Elle interpelle le visiteur au sujet du tableau naïf. Est ce que ce sont vraiment des vrais naïfs ? Qu’est ce que l’art naïf ? Je suis persuadé que la plupart des tableaux ne sont pas du tout naïfs. C’est le terme qui finalement s’est imposé.

Au début des années 30, Wilhelm Uhde, le grand critique et collectionneur allemand les a qualifié de « primitifs modernes ». Beaucoup mieux, car cela les met en rapport avec les peintres de la pré-Renaissance qui n’inscrivaient pas leurs scènes, leurs personnages dans les lois de la perspective. C’est un des traits que partagent tous ces artistes.

Le Douanier Rousseau, le seul qui soit vraiment célèbre dans le monde entier, est comme un ange titulaire qui survole le reste des artistes « naïfs ». Les autres comme Bauchant, Bombois, Desnos, Ève, Louis, Rimbert, Peyronnet et Vivin .. personne ne se souvient d’eux. Et là vous allez les découvrir. Dans cette grande exposition qui compte 103 œuvres.  Parmi mes artistes préférés, Peyronnet, qui a seulement peint une trentaine de tableaux et l’on peut en voir ici presque la moitié. Ses marines sont surprenants.
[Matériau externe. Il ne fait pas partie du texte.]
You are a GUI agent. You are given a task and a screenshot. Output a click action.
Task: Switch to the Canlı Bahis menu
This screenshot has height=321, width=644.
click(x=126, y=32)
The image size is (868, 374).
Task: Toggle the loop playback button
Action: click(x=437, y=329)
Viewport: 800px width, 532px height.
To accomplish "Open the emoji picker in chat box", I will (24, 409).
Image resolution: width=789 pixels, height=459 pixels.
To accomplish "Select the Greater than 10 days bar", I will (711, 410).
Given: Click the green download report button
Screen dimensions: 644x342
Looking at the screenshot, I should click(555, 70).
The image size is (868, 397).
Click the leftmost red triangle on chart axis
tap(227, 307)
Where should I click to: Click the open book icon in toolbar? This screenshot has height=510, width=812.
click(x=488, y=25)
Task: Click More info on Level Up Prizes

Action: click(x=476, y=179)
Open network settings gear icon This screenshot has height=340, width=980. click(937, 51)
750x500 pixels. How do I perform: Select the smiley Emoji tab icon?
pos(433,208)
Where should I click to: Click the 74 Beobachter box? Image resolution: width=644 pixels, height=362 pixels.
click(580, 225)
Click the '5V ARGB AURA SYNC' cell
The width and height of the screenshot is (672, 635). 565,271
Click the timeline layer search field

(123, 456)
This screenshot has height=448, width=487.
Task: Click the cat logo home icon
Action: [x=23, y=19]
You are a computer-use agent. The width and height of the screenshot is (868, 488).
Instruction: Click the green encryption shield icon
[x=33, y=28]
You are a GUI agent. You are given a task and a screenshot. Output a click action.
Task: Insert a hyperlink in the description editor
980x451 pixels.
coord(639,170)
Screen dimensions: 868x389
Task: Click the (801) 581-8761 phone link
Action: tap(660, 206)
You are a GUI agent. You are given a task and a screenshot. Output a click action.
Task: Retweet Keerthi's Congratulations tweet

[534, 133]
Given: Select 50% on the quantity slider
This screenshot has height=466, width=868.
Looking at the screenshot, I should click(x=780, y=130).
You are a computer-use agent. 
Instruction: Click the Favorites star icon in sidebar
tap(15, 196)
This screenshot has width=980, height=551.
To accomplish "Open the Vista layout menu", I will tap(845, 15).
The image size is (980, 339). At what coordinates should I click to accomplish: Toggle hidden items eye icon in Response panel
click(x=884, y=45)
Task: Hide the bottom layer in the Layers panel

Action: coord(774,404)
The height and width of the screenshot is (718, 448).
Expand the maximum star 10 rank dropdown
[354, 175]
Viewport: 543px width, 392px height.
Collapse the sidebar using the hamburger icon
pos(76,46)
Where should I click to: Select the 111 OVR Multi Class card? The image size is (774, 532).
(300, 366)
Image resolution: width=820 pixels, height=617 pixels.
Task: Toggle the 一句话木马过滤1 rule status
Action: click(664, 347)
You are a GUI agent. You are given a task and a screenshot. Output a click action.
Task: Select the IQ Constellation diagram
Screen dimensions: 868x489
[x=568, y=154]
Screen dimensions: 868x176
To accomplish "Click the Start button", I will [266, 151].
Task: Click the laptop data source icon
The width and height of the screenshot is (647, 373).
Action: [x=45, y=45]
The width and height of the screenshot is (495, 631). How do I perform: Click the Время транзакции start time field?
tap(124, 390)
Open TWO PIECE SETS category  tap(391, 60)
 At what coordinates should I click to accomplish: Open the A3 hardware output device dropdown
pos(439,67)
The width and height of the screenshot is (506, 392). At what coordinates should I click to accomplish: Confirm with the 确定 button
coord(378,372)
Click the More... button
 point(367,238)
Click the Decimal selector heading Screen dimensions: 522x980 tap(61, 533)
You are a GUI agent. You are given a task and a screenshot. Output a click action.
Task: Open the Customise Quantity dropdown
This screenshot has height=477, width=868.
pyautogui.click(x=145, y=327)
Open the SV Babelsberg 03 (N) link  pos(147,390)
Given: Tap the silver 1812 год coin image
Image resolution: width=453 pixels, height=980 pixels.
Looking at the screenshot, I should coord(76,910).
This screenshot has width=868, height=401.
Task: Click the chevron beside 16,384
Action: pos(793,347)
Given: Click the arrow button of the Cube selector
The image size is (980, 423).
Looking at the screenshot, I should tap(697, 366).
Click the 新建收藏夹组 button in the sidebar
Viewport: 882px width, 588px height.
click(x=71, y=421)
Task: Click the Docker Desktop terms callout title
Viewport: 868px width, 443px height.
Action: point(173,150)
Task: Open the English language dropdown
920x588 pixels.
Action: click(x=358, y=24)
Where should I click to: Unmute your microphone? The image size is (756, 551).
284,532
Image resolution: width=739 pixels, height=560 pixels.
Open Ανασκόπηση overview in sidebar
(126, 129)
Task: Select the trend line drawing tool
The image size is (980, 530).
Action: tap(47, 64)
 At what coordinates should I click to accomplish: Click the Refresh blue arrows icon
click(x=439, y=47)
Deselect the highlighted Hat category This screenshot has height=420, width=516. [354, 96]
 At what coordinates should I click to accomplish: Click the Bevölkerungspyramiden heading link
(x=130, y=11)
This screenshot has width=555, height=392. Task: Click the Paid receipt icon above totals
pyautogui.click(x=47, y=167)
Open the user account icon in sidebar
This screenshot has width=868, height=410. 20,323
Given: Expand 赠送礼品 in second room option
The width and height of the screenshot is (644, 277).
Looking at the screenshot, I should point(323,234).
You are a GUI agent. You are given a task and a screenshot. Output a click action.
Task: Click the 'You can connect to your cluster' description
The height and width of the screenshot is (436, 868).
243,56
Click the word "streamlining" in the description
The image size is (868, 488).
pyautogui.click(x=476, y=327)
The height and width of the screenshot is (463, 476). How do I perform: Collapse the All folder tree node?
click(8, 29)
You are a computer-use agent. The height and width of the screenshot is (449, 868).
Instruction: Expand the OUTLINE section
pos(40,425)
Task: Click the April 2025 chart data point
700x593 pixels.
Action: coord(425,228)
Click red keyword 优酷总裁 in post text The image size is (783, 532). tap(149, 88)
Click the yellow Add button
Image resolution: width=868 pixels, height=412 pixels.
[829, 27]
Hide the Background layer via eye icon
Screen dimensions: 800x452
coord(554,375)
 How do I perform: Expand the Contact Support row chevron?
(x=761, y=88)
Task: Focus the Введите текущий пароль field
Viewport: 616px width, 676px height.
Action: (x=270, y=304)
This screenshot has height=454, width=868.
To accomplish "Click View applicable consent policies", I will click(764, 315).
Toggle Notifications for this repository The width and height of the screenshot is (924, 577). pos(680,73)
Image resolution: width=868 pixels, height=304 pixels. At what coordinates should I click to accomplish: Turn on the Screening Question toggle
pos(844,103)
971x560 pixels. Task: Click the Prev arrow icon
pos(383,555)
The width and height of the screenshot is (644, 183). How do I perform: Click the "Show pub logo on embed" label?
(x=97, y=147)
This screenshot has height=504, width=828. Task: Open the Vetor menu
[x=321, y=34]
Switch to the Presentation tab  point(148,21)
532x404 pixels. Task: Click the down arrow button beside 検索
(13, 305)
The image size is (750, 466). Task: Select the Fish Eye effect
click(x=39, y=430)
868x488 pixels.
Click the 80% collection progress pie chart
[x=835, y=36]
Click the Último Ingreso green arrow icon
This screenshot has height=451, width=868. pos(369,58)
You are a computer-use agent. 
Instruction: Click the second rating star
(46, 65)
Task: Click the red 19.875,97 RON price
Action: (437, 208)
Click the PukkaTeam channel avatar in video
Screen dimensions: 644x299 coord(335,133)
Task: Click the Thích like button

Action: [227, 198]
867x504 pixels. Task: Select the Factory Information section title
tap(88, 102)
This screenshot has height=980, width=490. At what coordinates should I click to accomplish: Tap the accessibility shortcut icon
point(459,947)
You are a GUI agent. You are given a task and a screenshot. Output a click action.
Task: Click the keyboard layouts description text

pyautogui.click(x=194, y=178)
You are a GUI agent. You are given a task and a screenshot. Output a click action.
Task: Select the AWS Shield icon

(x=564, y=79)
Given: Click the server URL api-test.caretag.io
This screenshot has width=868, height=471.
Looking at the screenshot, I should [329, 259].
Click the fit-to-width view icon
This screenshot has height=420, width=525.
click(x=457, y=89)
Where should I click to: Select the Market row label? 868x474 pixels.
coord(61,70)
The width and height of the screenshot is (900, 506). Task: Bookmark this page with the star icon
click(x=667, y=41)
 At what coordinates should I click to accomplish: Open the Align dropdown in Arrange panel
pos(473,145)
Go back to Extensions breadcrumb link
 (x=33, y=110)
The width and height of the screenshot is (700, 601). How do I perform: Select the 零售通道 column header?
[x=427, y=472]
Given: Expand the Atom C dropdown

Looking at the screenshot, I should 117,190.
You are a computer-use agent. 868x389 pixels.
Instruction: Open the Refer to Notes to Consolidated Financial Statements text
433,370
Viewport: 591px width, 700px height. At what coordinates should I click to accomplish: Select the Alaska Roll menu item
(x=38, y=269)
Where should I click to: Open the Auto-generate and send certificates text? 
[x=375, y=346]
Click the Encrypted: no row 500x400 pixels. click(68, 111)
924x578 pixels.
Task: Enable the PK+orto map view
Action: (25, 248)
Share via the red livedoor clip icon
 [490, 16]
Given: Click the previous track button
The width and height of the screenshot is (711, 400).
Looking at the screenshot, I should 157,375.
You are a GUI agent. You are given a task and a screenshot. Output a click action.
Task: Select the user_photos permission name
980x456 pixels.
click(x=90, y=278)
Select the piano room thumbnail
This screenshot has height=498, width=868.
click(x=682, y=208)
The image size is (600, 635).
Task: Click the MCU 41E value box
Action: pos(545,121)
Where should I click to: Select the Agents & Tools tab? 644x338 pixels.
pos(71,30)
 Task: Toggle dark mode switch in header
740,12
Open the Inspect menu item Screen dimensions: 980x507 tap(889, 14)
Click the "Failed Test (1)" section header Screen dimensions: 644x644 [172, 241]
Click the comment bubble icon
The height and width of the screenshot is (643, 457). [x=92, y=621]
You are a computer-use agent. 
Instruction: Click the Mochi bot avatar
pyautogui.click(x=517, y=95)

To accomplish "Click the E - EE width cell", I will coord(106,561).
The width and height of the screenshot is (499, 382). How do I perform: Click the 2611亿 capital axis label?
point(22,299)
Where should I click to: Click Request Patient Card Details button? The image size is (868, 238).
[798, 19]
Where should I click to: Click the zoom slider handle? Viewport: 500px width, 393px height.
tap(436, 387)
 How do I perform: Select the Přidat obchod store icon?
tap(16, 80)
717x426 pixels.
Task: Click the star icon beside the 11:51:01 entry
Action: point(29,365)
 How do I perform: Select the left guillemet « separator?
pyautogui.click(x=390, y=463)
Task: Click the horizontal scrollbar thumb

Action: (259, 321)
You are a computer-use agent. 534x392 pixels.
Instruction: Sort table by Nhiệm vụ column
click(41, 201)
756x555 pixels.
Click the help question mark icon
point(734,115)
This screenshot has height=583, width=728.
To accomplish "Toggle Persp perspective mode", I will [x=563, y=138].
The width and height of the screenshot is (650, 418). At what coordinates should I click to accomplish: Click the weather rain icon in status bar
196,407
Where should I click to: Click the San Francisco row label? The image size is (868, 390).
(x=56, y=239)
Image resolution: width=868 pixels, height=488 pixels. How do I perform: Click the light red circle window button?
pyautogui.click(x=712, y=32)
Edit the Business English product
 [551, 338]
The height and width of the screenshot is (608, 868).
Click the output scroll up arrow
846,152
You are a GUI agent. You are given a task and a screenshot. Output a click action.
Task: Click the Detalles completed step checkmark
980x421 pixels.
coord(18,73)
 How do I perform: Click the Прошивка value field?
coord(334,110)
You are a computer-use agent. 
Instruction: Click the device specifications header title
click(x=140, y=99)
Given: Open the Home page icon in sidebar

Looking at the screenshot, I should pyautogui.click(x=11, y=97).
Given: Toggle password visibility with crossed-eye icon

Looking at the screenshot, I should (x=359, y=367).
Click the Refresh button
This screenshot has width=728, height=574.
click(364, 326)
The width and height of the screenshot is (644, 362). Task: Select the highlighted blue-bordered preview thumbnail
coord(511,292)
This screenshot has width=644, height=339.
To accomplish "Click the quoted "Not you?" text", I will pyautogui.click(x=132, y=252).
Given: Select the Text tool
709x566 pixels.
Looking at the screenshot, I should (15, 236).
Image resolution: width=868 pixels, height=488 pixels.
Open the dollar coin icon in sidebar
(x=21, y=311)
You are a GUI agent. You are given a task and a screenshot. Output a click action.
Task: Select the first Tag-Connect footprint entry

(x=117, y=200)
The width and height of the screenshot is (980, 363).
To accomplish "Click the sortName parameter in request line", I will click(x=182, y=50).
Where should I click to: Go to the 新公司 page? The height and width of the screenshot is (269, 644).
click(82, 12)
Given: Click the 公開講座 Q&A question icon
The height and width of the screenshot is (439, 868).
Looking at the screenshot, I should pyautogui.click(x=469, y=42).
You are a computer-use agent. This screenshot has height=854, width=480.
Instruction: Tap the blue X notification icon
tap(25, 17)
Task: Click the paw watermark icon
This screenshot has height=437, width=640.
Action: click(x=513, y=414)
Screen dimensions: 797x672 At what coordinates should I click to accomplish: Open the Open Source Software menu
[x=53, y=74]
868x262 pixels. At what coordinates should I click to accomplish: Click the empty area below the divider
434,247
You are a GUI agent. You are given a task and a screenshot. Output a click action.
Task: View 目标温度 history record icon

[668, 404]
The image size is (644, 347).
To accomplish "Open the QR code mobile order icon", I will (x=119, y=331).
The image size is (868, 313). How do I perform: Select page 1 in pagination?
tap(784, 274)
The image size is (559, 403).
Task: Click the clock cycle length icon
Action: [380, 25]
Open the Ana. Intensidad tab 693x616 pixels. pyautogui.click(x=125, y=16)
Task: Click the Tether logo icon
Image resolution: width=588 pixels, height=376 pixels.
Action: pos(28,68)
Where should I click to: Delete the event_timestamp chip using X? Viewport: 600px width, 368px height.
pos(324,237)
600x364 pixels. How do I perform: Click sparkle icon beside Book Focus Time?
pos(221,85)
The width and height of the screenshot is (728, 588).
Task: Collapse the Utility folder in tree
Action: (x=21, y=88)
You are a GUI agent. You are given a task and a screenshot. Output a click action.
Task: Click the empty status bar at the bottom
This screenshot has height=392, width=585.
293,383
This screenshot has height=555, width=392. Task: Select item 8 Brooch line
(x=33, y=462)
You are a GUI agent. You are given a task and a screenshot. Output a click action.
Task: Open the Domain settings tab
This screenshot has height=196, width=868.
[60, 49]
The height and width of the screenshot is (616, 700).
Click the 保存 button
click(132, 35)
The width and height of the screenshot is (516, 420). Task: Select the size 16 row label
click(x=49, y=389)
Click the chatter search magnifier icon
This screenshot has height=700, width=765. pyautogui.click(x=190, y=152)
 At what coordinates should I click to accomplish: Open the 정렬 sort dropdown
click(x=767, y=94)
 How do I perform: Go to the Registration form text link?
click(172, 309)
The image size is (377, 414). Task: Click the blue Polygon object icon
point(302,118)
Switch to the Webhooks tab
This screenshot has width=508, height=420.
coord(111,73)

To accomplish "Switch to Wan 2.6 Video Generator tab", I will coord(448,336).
L’ouvre d’André Bauchant est incroyable.Et chez le Douanier Rousseau, ne manquez pas son autoportrait et le portrait de sa femme qui appartenaient à Picasso et étaient accrochés dans.. sa chambre !  »

Infos pratiques :

Musée Maillol, 61 rue de Grenelle, 
75007 Paris. 
Tél : +33(0)1 42 22 57 25.

Exposition « Du Douanier Rousseau à Séraphine- les Grands Maîtres Naïfs », 11 septembre 2019 – 19 janvier 2020
. Le musée est ouvert tous les jours en période d’exposition temporaire, de 10h30 à 18h30. Nocturne le vendredi jusqu’à 20h30.

Plein tarif : 13,5 € , Tarif réduit : 11,5 € , Jeune (7-25 ans) : 9,5 € .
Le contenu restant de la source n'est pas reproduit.